» **Source passage**:
※
Gang slayings move in a systematic pattern over time, spreading from one vulnerable area to the next like a disease, finds a groundbreaking study by Michigan State University criminologists and public health researchers.
Their findings, published online in the American Journal of Public Health, could help pave the way for communities to one day anticipate and ultimately prevent gang-related homicides and other violent crimes.
There were 2,363 gang-related killings in the United States in 2012, the highest number in at least six years, according to the latest available estimates from the Department of Justice. Gang membership also increased, to 850,000 in 2012 from 788,000 in 2007.
※
» **Stored data**:

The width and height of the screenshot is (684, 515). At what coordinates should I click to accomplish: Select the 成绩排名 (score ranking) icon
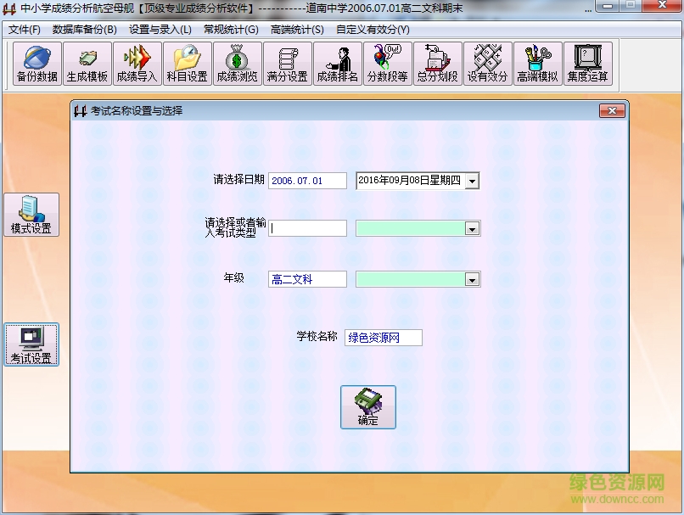(336, 63)
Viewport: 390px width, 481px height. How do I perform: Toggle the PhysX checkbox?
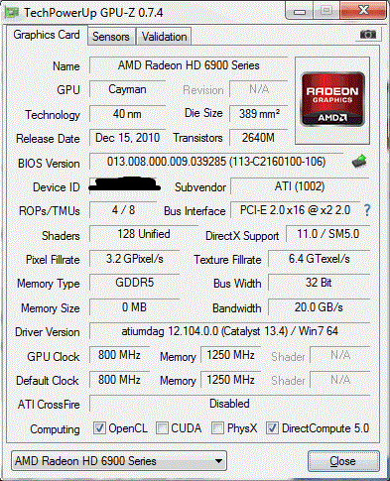pos(217,427)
※
» **Task requirements**:
a) In the passage on gang homicides, write out the part that opens with the words containing "Their findings, published" and closes with "788,000 in 2007.".
b) In the passage on gang homicides, in which journal were the researchers' findings published online?

» **Numbered responses**:
a)
Their findings, published online in the American Journal of Public Health, could help pave the way for communities to one day anticipate and ultimately prevent gang-related homicides and other violent crimes.
There were 2,363 gang-related killings in the United States in 2012, the highest number in at least six years, according to the latest available estimates from the Department of Justice. Gang membership also increased, to 850,000 in 2012 from 788,000 in 2007.

b) The American Journal of Public Health